### THE TASK
Reproduce, from the lines below, exactly the stretch that begins at the line containing "Select the center" and ends at the line containing "Task: Open Benefits", both included.

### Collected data
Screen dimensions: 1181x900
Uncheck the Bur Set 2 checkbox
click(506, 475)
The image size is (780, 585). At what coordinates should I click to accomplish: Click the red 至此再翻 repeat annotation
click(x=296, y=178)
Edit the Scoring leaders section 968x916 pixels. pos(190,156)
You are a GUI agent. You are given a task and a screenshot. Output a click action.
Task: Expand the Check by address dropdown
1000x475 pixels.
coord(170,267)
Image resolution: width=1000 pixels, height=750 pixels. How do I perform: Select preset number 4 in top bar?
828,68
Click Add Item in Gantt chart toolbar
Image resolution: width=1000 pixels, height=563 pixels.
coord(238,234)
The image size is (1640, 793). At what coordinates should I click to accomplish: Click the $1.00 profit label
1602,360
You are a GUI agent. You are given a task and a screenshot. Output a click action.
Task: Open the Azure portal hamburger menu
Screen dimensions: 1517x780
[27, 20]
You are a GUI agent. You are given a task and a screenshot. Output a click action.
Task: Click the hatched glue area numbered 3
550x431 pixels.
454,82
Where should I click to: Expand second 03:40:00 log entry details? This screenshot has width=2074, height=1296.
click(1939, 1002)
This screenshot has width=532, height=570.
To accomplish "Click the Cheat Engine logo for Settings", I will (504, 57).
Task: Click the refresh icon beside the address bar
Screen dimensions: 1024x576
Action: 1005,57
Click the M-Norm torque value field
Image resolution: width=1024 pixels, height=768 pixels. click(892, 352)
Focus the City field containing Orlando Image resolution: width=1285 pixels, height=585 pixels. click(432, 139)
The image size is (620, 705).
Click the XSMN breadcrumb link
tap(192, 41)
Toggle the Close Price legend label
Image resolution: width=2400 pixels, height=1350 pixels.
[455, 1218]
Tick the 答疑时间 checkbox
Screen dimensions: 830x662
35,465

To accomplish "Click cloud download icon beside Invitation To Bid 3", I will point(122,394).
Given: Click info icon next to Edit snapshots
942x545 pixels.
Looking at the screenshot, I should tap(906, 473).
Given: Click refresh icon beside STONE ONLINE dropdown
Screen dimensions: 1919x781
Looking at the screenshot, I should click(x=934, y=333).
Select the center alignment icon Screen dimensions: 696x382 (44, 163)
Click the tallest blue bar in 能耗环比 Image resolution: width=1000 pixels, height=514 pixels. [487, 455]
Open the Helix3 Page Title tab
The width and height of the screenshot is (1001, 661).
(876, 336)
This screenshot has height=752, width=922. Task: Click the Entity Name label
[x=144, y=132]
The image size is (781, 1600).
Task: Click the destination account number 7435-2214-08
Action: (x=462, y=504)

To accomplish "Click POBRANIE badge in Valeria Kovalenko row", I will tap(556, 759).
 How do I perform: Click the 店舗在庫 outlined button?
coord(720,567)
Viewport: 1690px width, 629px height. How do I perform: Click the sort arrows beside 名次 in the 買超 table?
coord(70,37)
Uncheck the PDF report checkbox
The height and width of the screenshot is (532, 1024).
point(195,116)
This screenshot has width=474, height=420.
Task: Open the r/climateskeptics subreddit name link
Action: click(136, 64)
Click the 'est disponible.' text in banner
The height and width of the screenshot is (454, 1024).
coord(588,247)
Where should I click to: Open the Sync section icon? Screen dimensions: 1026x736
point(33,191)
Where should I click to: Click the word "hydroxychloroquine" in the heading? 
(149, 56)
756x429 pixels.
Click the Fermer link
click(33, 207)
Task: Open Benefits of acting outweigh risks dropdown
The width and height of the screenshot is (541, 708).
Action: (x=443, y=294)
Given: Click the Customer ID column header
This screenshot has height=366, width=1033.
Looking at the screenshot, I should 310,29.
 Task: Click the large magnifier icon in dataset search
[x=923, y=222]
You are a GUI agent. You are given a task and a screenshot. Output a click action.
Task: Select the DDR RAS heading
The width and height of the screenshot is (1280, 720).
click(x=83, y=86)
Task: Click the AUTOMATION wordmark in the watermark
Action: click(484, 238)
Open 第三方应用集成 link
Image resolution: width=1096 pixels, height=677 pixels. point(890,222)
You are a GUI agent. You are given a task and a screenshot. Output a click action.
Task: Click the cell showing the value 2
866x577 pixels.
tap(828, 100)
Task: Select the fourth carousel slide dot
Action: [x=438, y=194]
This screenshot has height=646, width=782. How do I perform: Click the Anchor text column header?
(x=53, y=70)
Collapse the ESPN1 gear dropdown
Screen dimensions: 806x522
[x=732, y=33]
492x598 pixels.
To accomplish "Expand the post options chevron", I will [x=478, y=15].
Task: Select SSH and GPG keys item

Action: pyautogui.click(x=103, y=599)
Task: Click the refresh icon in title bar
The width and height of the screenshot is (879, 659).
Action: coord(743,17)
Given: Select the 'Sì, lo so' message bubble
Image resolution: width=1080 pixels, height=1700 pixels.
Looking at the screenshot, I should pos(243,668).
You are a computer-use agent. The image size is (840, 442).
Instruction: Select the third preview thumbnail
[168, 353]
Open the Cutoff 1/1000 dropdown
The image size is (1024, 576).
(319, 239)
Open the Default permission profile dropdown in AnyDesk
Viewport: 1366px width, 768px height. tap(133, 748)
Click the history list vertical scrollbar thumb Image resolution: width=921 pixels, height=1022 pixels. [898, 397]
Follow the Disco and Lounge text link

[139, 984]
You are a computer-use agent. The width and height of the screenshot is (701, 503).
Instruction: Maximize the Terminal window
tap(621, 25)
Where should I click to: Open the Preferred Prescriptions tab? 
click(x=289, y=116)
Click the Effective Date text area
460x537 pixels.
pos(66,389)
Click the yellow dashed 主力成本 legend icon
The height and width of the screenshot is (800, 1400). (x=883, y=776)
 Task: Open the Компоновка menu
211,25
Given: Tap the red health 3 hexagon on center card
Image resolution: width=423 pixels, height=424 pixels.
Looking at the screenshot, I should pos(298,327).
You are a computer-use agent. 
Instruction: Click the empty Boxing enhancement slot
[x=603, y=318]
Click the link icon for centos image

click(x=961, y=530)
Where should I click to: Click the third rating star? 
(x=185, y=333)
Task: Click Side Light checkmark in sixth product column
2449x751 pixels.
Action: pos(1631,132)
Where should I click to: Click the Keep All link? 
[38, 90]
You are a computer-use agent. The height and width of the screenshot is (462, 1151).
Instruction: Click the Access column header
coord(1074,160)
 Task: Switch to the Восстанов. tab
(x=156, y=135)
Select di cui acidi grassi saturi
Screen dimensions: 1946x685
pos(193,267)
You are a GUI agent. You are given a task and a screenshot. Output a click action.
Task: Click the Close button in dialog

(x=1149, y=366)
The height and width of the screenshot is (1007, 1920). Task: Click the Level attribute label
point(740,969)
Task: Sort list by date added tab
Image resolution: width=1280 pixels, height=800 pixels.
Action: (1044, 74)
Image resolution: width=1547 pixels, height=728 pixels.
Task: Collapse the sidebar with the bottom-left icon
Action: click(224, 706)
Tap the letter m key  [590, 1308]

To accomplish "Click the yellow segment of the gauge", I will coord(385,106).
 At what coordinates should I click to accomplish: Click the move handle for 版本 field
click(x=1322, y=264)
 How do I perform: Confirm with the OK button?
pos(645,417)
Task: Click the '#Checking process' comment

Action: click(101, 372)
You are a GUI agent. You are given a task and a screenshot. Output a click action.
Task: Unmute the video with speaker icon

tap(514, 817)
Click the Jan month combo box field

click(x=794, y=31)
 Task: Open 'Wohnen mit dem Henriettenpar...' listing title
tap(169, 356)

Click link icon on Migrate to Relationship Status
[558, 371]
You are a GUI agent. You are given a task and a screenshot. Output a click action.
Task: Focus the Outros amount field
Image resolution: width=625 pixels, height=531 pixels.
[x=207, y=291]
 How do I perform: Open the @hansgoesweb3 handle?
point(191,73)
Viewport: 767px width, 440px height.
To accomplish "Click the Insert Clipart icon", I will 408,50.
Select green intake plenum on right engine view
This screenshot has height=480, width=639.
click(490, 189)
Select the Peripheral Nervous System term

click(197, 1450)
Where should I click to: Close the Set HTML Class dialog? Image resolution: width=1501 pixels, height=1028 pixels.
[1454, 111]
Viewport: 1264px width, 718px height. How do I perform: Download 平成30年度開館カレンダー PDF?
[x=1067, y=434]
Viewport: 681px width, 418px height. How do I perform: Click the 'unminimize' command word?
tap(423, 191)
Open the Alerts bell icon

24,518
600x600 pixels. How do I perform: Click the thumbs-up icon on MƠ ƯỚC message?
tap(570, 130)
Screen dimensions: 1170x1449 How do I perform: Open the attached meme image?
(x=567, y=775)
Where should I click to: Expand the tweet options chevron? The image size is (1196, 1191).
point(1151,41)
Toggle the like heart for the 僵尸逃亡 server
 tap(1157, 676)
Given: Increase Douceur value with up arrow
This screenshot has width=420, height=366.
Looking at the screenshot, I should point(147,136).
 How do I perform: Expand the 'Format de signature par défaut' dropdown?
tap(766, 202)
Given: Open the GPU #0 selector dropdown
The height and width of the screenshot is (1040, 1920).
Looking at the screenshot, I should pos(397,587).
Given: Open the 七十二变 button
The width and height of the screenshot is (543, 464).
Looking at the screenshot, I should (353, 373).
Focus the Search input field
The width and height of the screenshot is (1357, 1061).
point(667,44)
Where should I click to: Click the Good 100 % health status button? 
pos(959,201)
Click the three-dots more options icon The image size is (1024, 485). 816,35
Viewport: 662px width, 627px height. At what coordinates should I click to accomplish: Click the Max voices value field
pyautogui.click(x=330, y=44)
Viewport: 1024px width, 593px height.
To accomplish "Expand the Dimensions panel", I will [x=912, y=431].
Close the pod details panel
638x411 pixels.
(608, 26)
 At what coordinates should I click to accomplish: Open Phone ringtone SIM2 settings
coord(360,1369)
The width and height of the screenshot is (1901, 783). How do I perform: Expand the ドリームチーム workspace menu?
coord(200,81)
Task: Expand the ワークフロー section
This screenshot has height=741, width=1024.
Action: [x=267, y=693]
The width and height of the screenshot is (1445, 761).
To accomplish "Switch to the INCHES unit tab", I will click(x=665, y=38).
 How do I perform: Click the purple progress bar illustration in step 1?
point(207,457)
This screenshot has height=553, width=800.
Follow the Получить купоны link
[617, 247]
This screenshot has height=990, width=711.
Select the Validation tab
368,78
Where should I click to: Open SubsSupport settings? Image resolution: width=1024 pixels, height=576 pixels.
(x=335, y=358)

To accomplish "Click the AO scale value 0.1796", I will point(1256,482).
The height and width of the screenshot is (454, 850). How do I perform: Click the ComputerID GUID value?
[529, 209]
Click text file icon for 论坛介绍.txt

### ANSWER TO THIS PROBLEM
Select the center alignment icon Screen dimensions: 696x382 (44, 163)
Click the tallest blue bar in 能耗环比 Image resolution: width=1000 pixels, height=514 pixels. [487, 455]
Open the Helix3 Page Title tab
The width and height of the screenshot is (1001, 661).
(876, 336)
This screenshot has height=752, width=922. Task: Click the Entity Name label
[x=144, y=132]
The image size is (781, 1600).
Task: Click the destination account number 7435-2214-08
Action: (x=462, y=504)

To accomplish "Click POBRANIE badge in Valeria Kovalenko row", I will tap(556, 759).
 How do I perform: Click the 店舗在庫 outlined button?
coord(720,567)
Viewport: 1690px width, 629px height. How do I perform: Click the sort arrows beside 名次 in the 買超 table?
coord(70,37)
Uncheck the PDF report checkbox
The height and width of the screenshot is (532, 1024).
point(195,116)
This screenshot has width=474, height=420.
Task: Open the r/climateskeptics subreddit name link
Action: click(136, 64)
Click the 'est disponible.' text in banner
The height and width of the screenshot is (454, 1024).
coord(588,247)
Where should I click to: Open the Sync section icon? Screen dimensions: 1026x736
point(33,191)
Where should I click to: Click the word "hydroxychloroquine" in the heading? 
(149, 56)
756x429 pixels.
Click the Fermer link
click(33, 207)
Task: Open Benefits of acting outweigh risks dropdown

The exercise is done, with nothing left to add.